Photo: Bettmann Archive

‘Robinson knocks the dirt out of his cleats. He looks to the third-base coach for the sign. Pee Wee leads off first. Crowd’s getting edgy. And here’s the pitch from Brecheen. Robbie swings, and smacks a hard . . .”

It never happened quite this way, but in the studio in New York in 1952, Red Barber was re-creating a game he couldn’t see, from bits of information from a Western Union operator at the Brooklyn Dodgers’ game at St. Louis against the Cardinals.
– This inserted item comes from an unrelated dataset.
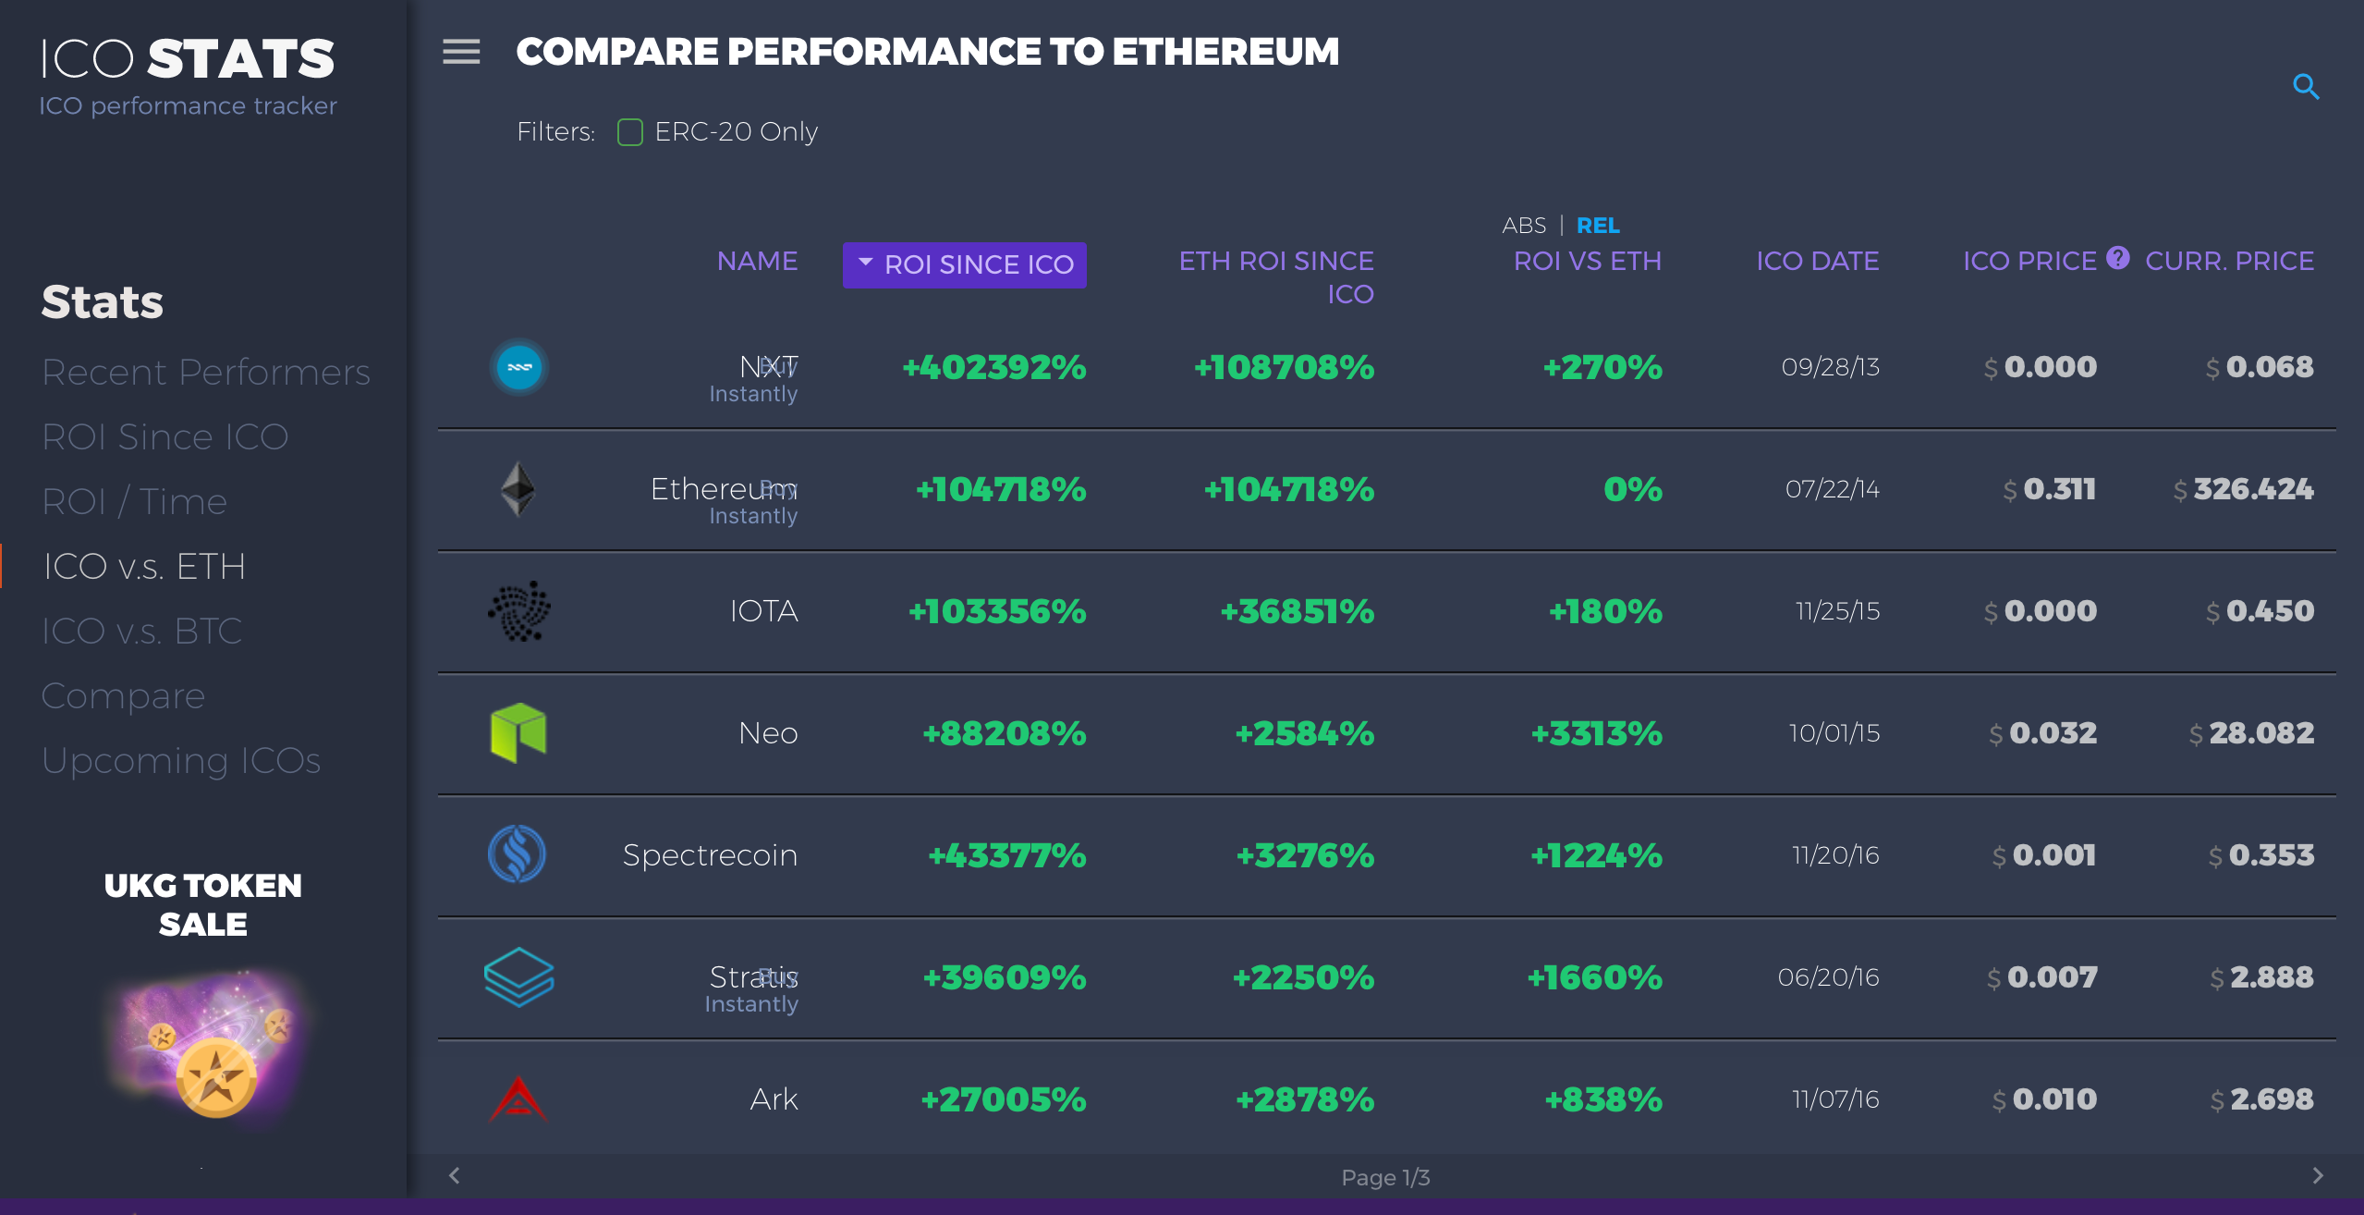Open the hamburger menu icon
Image resolution: width=2364 pixels, height=1215 pixels.
tap(461, 52)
I recall moments like this after Major League Baseball’s announcement that play will resume without spectators. How do you keep the excitement of a game when it’s played virtually in a vacuum? Why, add crowd noise—recorded sounds of fans murmuring in the background, cheering when the ball is struck, maybe even booing at a called strike.

In the late 1940s and early 1950s, the penurious New York radio station WHN and equally cheap Dodgers wouldn’t always send announcers to games farther away than Philadelphia or Boston. So Barber would sit at his desk, and get bare-bones information telegraphed on a strip of paper—something like “Robinson out, 6-3.” That was scorer’s shorthand for Jackie Robinson grounding to the shortstop (6), who threw him out at first (3).

“I had no idea what the pitch-count was, what the player was doing, how hard the ball was hit,” Barber told me when I became a reporter and met him. He sat at his desk with two sticks and banged them together to simulate the sound of bat hitting ball. Then the crowd roared—when Barber turned up the volume.

At least this year announcers will actually be at the games. Back then, they might be on the phone with someone at the game or, like Barber, looking at the yellow Western Union tape. The rest was made up.

You could do that on radio. Announcer Bill Stern had a reputation for miscalling plays. Famously, at the 1945 Army-Navy football game, he shouted into the microphone: “Glenn Davis has the ball and he’s headed for the goal-line!”

But it wasn’t Davis—it was teammate Doc Blanchard. The cadet assigned to Stern whispered in his ear, “It’s Blanchard with the ball.” Without missing a beat, Stern called: “Davis laterals the ball to Blanchard, who goes over for the touchdown.”

Stern was also known to make things up for dramatic effect. “Oh, look who just came into the press box,” he said once. “Hi there, Gen. Eisenhower!”

Once Stern was at a dinner with the announcer Clem McCarthy, who had blown the call of the Preakness by naming the wrong horse the winner. Stern tried to console him.

McCarthy, miffed, said, “You can’t lateral a horse, Bill.”

Mr. Eskenazi was a longtime sportswriter for the New York Times and is author of 16 books.